• ACTION ITEM:
Pick every line with "computer" from the material below.

• DATA RECORDS:

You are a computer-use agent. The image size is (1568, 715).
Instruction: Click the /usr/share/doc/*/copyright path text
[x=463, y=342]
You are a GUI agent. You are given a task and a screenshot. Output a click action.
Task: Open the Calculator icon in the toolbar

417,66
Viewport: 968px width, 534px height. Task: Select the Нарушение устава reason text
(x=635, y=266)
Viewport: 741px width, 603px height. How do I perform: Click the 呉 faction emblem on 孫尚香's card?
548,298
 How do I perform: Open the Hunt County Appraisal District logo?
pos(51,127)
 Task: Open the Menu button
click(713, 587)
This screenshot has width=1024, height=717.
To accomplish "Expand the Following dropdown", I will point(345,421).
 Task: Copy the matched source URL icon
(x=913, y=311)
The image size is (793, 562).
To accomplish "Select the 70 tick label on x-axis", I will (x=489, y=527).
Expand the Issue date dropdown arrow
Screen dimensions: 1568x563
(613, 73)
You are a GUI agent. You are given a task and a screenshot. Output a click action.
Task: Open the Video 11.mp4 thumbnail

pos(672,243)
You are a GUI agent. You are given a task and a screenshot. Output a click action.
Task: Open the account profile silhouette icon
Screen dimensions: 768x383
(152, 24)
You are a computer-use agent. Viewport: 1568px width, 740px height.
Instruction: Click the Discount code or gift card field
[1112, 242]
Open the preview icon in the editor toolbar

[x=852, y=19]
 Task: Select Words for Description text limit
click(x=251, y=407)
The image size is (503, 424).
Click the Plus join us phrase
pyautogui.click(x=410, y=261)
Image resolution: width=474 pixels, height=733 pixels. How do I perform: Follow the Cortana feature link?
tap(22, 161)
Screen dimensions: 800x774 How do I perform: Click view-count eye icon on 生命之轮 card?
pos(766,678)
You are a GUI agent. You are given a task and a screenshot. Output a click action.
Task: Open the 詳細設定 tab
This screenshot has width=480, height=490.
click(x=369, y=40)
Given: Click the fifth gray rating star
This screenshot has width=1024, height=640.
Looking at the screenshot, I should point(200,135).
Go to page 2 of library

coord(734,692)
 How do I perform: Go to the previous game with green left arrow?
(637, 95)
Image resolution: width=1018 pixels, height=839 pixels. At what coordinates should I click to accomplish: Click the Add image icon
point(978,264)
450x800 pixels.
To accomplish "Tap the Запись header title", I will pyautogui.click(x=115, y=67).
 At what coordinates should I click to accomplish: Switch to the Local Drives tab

• TASK OUTPUT:
You are a computer-use agent. The image size is (1568, 715).
You are a computer-use agent. Viewport: 1568px width, 740px height.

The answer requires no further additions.